> **Exercise directions**
Provide an exact reproduction of every entry.

Data supplied section start

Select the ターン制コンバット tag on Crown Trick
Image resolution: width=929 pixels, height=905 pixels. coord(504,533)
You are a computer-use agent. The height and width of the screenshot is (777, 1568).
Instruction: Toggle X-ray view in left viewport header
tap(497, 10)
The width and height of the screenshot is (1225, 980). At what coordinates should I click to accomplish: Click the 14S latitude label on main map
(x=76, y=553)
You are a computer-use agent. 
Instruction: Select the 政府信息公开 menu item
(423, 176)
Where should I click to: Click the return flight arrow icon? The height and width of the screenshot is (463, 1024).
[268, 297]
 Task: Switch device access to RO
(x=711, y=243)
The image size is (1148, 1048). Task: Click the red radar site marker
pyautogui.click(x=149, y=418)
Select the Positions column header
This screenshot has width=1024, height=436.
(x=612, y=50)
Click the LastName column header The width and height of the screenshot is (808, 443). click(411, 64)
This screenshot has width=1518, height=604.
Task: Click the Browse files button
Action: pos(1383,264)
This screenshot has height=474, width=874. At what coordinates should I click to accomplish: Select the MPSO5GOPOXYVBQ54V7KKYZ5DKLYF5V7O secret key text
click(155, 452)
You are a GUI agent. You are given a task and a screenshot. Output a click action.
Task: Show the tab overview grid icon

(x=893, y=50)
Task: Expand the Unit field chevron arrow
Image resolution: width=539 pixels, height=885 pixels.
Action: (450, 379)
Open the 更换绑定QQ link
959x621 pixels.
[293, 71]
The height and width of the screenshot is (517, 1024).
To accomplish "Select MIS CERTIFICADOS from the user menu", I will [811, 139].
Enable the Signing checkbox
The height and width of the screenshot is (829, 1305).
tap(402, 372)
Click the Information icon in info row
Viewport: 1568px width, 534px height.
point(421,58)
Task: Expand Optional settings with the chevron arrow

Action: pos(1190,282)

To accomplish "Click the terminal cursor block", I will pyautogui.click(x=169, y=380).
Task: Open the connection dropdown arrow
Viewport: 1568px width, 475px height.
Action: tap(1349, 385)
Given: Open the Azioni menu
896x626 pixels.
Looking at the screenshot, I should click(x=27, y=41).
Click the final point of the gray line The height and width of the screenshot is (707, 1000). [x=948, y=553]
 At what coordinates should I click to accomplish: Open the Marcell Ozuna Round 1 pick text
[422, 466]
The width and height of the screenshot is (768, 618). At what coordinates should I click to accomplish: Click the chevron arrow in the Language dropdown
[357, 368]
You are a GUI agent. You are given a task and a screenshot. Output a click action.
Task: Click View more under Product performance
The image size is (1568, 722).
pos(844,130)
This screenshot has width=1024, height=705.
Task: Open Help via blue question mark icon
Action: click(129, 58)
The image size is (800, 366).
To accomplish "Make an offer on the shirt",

Data supplied section end

> **Task answer**
Select the ターン制コンバット tag on Crown Trick
Image resolution: width=929 pixels, height=905 pixels. coord(504,533)
You are a computer-use agent. The height and width of the screenshot is (777, 1568).
Instruction: Toggle X-ray view in left viewport header
tap(497, 10)
The width and height of the screenshot is (1225, 980). At what coordinates should I click to accomplish: Click the 14S latitude label on main map
(x=76, y=553)
You are a computer-use agent. 
Instruction: Select the 政府信息公开 menu item
(423, 176)
Where should I click to: Click the return flight arrow icon? The height and width of the screenshot is (463, 1024).
[268, 297]
 Task: Switch device access to RO
(x=711, y=243)
The image size is (1148, 1048). Task: Click the red radar site marker
pyautogui.click(x=149, y=418)
Select the Positions column header
This screenshot has width=1024, height=436.
(x=612, y=50)
Click the LastName column header The width and height of the screenshot is (808, 443). click(411, 64)
This screenshot has width=1518, height=604.
Task: Click the Browse files button
Action: pos(1383,264)
This screenshot has height=474, width=874. At what coordinates should I click to accomplish: Select the MPSO5GOPOXYVBQ54V7KKYZ5DKLYF5V7O secret key text
click(155, 452)
You are a GUI agent. You are given a task and a screenshot. Output a click action.
Task: Show the tab overview grid icon

(x=893, y=50)
Task: Expand the Unit field chevron arrow
Image resolution: width=539 pixels, height=885 pixels.
Action: (450, 379)
Open the 更换绑定QQ link
959x621 pixels.
[293, 71]
The height and width of the screenshot is (517, 1024).
To accomplish "Select MIS CERTIFICADOS from the user menu", I will [811, 139].
Enable the Signing checkbox
The height and width of the screenshot is (829, 1305).
tap(402, 372)
Click the Information icon in info row
Viewport: 1568px width, 534px height.
point(421,58)
Task: Expand Optional settings with the chevron arrow

Action: pos(1190,282)

To accomplish "Click the terminal cursor block", I will pyautogui.click(x=169, y=380).
Task: Open the connection dropdown arrow
Viewport: 1568px width, 475px height.
Action: tap(1349, 385)
Given: Open the Azioni menu
896x626 pixels.
Looking at the screenshot, I should click(x=27, y=41).
Click the final point of the gray line The height and width of the screenshot is (707, 1000). [x=948, y=553]
 At what coordinates should I click to accomplish: Open the Marcell Ozuna Round 1 pick text
[422, 466]
The width and height of the screenshot is (768, 618). At what coordinates should I click to accomplish: Click the chevron arrow in the Language dropdown
[357, 368]
You are a GUI agent. You are given a task and a screenshot. Output a click action.
Task: Click View more under Product performance
The image size is (1568, 722).
pos(844,130)
This screenshot has width=1024, height=705.
Task: Open Help via blue question mark icon
Action: click(129, 58)
The image size is (800, 366).
To accomplish "Make an offer on the shirt",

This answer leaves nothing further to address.